▶ _Task objective_
Set down exactly, from the records below, the line with "This screenshot has height=527, width=914." through the line with "Task: Choose SL BLUE STEEL from the list", and nothing else.

▶ _Supplied records_
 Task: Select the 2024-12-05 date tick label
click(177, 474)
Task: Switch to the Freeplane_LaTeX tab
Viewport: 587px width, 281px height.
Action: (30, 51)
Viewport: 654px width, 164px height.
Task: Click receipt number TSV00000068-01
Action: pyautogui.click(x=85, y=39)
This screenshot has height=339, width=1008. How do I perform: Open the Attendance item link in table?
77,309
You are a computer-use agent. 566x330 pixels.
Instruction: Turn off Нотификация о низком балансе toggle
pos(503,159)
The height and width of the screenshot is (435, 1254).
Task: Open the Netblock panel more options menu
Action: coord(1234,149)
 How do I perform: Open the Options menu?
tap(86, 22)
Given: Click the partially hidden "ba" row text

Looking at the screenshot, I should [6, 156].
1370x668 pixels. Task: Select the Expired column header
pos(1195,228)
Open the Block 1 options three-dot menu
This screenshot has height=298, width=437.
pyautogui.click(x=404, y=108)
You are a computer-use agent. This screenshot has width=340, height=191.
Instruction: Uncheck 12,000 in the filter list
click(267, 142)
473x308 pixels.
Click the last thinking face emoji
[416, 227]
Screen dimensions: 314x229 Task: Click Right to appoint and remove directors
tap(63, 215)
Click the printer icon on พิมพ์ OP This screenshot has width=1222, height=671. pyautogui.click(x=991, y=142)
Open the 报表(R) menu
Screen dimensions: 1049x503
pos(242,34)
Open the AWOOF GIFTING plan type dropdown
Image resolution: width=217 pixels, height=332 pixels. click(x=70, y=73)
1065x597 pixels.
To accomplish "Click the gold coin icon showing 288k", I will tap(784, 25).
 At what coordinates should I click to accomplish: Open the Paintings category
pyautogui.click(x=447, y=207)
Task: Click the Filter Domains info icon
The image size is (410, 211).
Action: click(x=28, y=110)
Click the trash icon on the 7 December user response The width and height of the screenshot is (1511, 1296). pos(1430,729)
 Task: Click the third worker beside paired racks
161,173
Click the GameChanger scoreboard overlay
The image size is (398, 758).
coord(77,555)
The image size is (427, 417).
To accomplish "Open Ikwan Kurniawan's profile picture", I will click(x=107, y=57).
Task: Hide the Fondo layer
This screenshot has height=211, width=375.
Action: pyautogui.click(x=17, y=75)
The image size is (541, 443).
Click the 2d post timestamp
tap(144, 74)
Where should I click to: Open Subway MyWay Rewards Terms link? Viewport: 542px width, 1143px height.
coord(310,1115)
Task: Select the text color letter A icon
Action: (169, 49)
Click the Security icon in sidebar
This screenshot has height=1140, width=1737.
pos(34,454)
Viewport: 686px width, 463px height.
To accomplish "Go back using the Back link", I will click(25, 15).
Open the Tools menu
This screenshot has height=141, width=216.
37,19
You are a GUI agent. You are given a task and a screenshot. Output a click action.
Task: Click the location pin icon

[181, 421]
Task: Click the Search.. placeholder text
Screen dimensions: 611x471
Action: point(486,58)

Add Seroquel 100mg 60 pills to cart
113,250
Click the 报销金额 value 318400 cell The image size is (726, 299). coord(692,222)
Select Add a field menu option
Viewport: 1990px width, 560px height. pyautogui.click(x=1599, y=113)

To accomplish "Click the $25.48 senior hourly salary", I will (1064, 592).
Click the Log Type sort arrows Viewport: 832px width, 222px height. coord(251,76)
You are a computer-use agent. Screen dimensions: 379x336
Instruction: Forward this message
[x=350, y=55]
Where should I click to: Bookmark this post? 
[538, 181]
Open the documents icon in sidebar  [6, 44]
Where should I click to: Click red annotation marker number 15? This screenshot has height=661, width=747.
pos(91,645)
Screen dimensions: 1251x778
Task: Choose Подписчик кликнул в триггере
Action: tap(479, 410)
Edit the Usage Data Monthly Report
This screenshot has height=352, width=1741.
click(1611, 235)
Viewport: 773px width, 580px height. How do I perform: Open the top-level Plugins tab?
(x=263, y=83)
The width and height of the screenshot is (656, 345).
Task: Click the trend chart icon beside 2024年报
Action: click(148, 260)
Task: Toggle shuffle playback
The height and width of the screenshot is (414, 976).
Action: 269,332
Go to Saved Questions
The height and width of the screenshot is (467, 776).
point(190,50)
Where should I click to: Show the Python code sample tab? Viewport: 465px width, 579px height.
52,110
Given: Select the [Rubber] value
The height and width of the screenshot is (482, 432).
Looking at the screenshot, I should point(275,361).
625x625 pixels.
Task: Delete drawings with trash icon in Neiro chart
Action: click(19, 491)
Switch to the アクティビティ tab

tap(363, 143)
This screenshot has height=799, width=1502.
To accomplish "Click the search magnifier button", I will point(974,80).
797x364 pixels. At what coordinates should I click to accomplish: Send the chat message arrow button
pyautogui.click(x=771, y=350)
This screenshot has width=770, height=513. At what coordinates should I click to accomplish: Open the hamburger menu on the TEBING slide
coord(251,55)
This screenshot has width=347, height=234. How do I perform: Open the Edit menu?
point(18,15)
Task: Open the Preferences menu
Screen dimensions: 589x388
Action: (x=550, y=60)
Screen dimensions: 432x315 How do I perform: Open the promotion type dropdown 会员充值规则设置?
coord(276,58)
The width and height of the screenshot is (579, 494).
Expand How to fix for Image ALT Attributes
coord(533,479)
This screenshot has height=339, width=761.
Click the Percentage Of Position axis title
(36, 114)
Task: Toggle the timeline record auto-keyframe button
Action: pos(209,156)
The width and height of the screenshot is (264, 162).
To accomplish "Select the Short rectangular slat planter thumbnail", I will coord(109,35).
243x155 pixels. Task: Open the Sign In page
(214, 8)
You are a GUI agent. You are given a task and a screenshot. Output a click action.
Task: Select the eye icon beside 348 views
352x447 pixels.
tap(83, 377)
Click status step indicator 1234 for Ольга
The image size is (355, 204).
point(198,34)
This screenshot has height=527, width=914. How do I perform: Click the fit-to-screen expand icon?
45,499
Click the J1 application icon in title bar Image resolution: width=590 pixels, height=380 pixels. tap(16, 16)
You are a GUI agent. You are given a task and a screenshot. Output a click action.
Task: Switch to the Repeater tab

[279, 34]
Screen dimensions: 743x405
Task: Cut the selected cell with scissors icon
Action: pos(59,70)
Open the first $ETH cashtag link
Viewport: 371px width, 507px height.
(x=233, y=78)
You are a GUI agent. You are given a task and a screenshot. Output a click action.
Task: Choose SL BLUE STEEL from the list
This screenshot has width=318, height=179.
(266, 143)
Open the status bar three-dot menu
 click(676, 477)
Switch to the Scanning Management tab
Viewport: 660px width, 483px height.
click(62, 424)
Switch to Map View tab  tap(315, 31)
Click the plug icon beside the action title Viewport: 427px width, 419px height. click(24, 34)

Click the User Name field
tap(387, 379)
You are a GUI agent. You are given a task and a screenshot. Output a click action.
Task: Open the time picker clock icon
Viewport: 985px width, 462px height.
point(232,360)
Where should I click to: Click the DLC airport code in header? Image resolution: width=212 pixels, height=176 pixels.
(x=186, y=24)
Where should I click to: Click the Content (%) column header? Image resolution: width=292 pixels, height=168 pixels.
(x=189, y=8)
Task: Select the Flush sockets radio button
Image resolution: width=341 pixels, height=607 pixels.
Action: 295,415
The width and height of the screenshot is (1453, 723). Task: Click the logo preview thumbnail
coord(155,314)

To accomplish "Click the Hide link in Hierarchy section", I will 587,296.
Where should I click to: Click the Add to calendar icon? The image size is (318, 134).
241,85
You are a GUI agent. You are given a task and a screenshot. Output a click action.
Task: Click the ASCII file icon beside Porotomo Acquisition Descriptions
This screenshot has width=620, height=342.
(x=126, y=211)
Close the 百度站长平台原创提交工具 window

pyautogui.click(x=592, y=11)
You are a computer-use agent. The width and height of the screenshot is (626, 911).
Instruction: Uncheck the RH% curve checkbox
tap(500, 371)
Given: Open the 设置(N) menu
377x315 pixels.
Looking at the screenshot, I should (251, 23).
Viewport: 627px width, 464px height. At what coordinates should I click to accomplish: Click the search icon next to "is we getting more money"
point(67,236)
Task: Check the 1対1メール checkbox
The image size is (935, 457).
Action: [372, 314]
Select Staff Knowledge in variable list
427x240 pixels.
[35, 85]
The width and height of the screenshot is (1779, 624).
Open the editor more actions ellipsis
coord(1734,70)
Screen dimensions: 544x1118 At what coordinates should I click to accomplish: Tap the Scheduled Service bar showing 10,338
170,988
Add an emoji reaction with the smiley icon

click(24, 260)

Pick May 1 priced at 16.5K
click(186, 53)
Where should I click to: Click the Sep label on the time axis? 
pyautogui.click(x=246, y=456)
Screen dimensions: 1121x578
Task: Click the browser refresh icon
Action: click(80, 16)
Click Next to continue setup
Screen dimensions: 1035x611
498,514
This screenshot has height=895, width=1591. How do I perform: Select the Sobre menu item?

▶ _Finished exercise_
This screenshot has height=527, width=914. How do I perform: Click the fit-to-screen expand icon?
45,499
Click the J1 application icon in title bar Image resolution: width=590 pixels, height=380 pixels. tap(16, 16)
You are a GUI agent. You are given a task and a screenshot. Output a click action.
Task: Switch to the Repeater tab

[279, 34]
Screen dimensions: 743x405
Task: Cut the selected cell with scissors icon
Action: pos(59,70)
Open the first $ETH cashtag link
Viewport: 371px width, 507px height.
(x=233, y=78)
You are a GUI agent. You are given a task and a screenshot. Output a click action.
Task: Choose SL BLUE STEEL from the list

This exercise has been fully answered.